Fabry disease is rare inherited enzyme deficiency disease and it is named after its discoverer Johannes Fabry. A deficiency of the enzyme alpha galactosidase A due to mutation causes a glycolipid known as globotriaosylceramide (abbreviated as Gb3, GL-3, or ceramide trihexoside) to accumulate within the blood vessels, other tissues, and organs. This accumulation leads to an impairment of their proper function. (Wikipedia)
There are two enzyme replacement therapies are currently available for treating Fabry disease, which are Agalsidase alpha (Replagal from Shire) and Agalsidase beta (Fabrazyme from Genzyme).
Recently, patient groups petitioned open licence Genzyme’s patents covering Fabrazyme due to ongoing shortage of drug supply. Another drug shire’s Replagal is not approved in USA.
GSK now licensed new drug for Fabry disease, which is migalastat HCl.

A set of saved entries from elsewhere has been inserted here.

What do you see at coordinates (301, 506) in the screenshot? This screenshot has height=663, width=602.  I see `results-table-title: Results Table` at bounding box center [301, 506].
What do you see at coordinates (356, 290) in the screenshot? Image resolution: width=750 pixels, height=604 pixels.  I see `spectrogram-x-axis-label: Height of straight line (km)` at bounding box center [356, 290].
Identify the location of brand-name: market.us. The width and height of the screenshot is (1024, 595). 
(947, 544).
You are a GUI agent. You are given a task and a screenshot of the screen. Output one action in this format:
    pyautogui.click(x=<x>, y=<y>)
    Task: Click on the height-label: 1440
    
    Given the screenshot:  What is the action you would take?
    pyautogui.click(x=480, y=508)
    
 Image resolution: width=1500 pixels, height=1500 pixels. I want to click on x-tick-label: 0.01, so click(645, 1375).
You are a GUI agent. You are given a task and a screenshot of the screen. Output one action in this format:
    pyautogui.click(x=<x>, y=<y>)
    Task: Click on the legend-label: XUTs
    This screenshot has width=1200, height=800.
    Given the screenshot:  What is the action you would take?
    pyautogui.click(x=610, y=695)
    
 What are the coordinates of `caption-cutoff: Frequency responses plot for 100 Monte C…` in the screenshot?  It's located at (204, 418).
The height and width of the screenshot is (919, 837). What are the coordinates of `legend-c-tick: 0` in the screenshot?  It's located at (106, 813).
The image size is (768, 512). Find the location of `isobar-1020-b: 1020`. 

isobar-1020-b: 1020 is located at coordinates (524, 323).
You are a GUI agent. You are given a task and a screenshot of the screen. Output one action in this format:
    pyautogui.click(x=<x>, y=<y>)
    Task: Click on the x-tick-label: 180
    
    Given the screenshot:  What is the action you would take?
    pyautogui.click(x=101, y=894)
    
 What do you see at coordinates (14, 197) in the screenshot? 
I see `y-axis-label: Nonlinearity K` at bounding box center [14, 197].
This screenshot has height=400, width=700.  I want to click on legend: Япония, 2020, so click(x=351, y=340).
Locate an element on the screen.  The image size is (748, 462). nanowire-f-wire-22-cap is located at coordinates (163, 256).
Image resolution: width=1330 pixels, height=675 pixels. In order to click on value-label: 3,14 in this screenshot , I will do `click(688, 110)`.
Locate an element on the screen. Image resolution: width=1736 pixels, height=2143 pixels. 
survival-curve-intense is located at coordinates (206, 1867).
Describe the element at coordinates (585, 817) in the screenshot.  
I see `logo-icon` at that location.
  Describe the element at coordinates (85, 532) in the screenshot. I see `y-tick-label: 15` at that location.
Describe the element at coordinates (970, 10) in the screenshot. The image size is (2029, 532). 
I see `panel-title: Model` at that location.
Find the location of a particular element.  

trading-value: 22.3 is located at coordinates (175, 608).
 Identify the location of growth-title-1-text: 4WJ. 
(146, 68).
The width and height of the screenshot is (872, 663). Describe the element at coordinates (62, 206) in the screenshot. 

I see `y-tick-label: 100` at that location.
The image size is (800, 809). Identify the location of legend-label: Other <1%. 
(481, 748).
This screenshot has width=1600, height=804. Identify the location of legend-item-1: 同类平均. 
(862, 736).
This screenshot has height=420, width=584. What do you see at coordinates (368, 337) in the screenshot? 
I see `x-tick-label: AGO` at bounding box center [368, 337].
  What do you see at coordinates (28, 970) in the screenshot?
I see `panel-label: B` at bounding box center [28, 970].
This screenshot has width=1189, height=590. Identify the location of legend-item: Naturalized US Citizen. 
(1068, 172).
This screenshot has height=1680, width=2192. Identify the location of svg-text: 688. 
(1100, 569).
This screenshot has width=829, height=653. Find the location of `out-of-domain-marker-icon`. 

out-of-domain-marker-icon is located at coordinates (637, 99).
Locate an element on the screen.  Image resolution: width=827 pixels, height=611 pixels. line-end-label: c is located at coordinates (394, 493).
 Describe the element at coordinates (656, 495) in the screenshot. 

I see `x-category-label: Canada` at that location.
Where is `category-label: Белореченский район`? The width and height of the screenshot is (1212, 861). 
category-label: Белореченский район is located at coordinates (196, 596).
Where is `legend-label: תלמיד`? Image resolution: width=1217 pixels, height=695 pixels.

Migalastat is first oral therapy for treating Fabry disease and pharmacologically this is alpha 2 galactosidase stimulant. Co-administration of Migalastat with Enzyme replacement therapy is being studied. Amicus Therapeutics would receive upfront payment of $30 million. In addition to the upfront payment, Amicus is eligible to receive about $170 million upon the successful achievement of development and commercialization milestones, as well as tiered double-digit royalties on global sales.